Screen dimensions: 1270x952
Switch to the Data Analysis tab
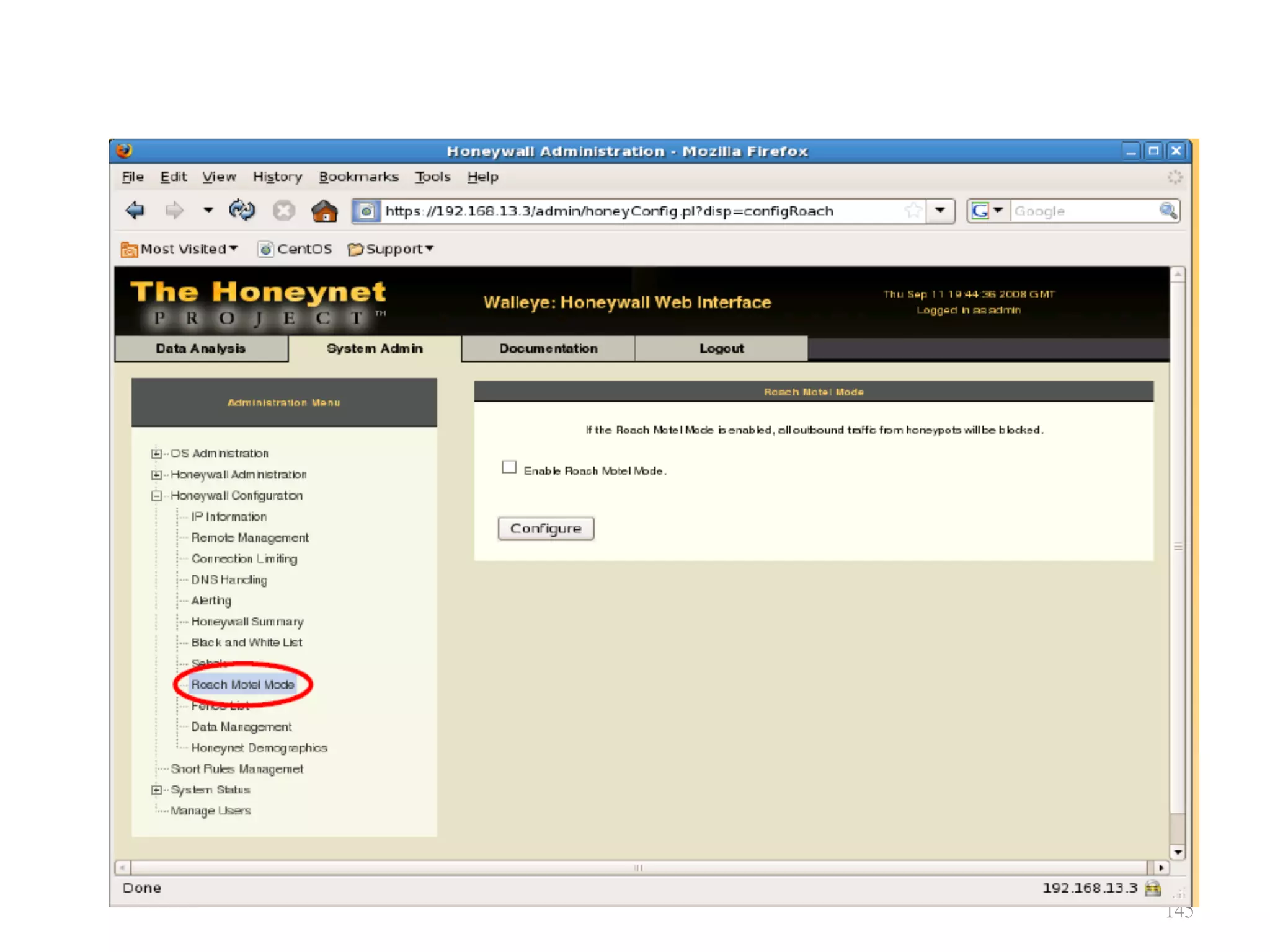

--

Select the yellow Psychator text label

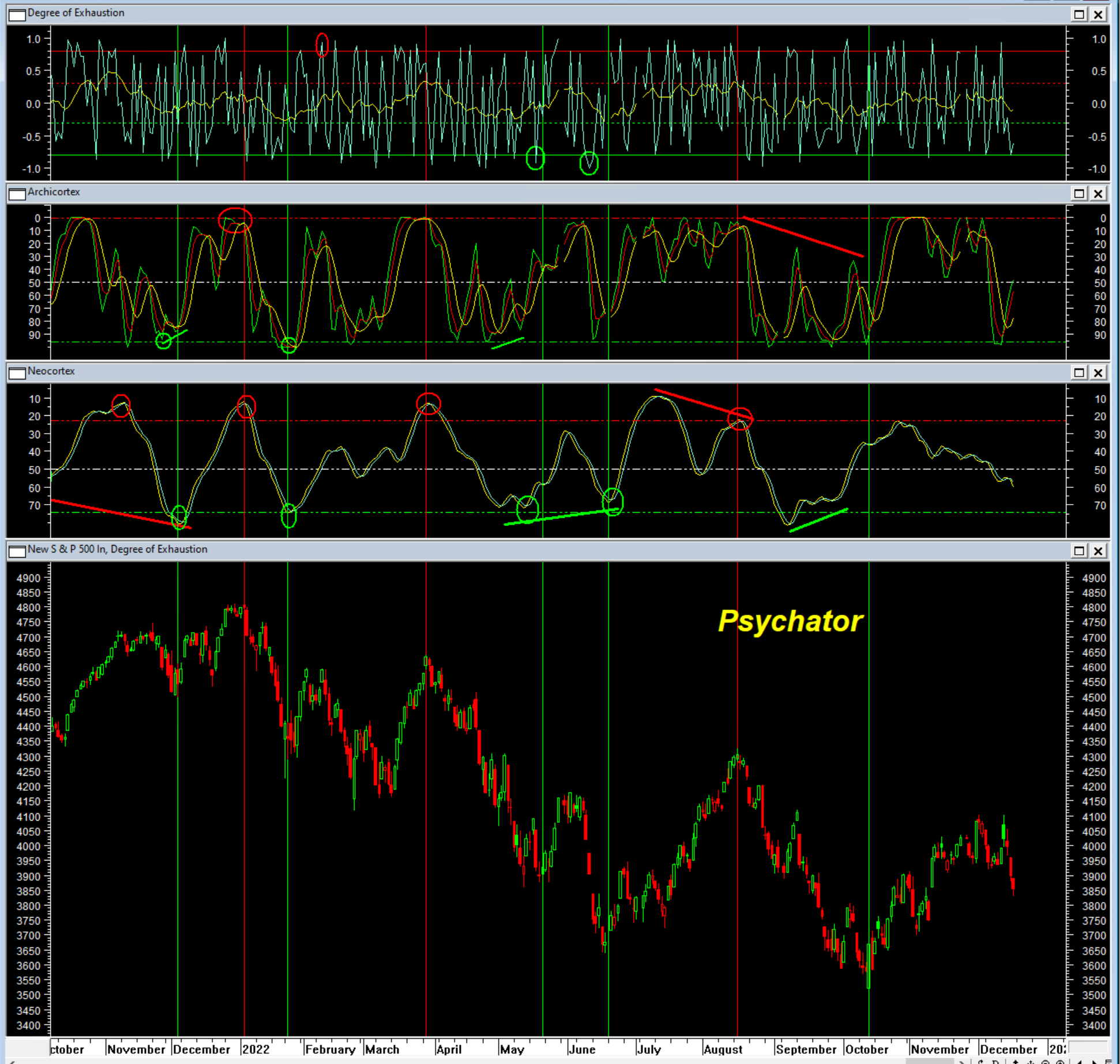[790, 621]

...

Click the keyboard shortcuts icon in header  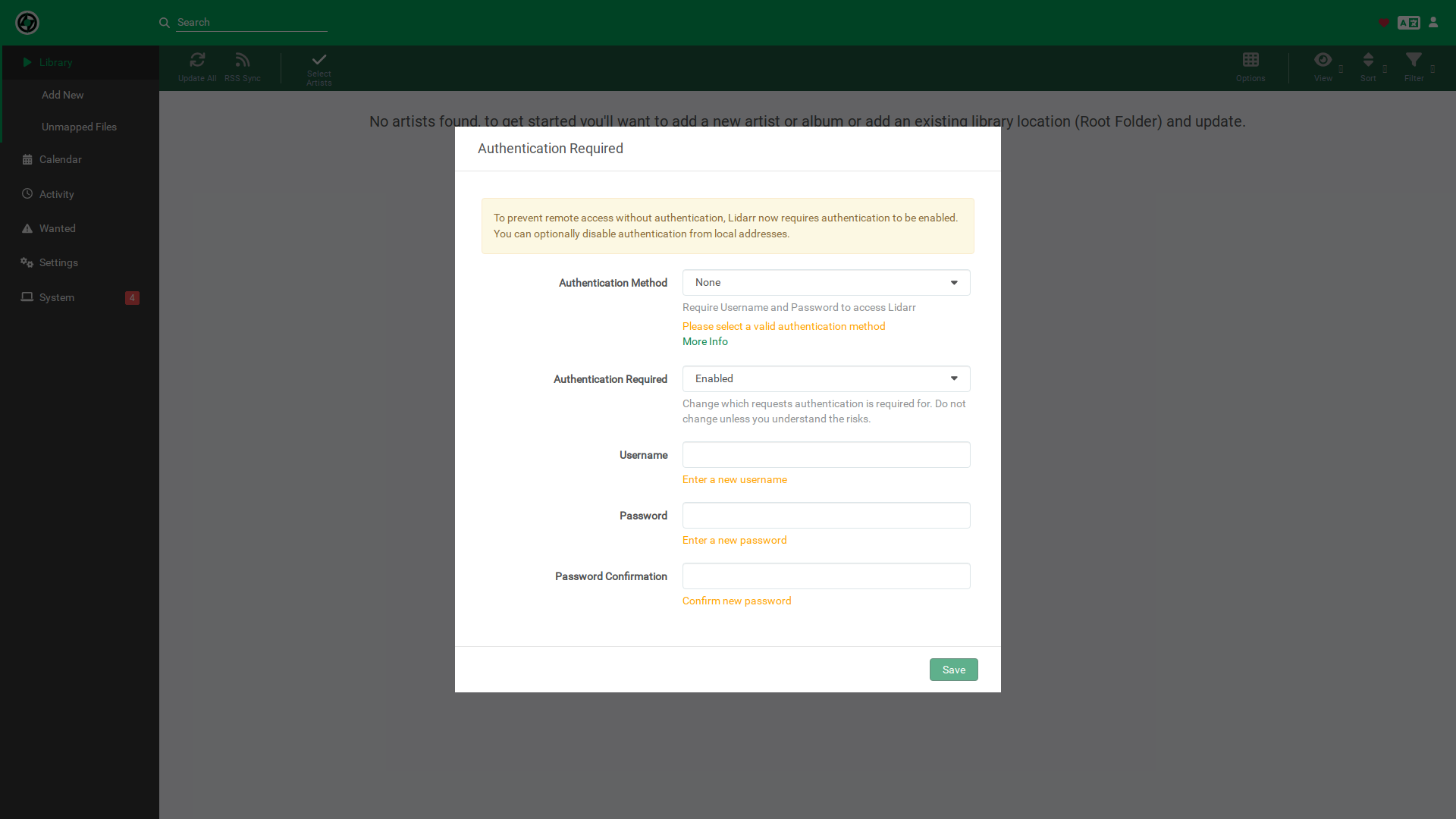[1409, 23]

§ **ASSIGNMENT**:
Look above for the line with "Screen dimensions: 1270x952" and the line with "Switch to the Data Analysis tab". Retype those two lines and every line between them exactly, adding nothing.

§ **COMPLETED EXERCISE**:
Screen dimensions: 1270x952
Switch to the Data Analysis tab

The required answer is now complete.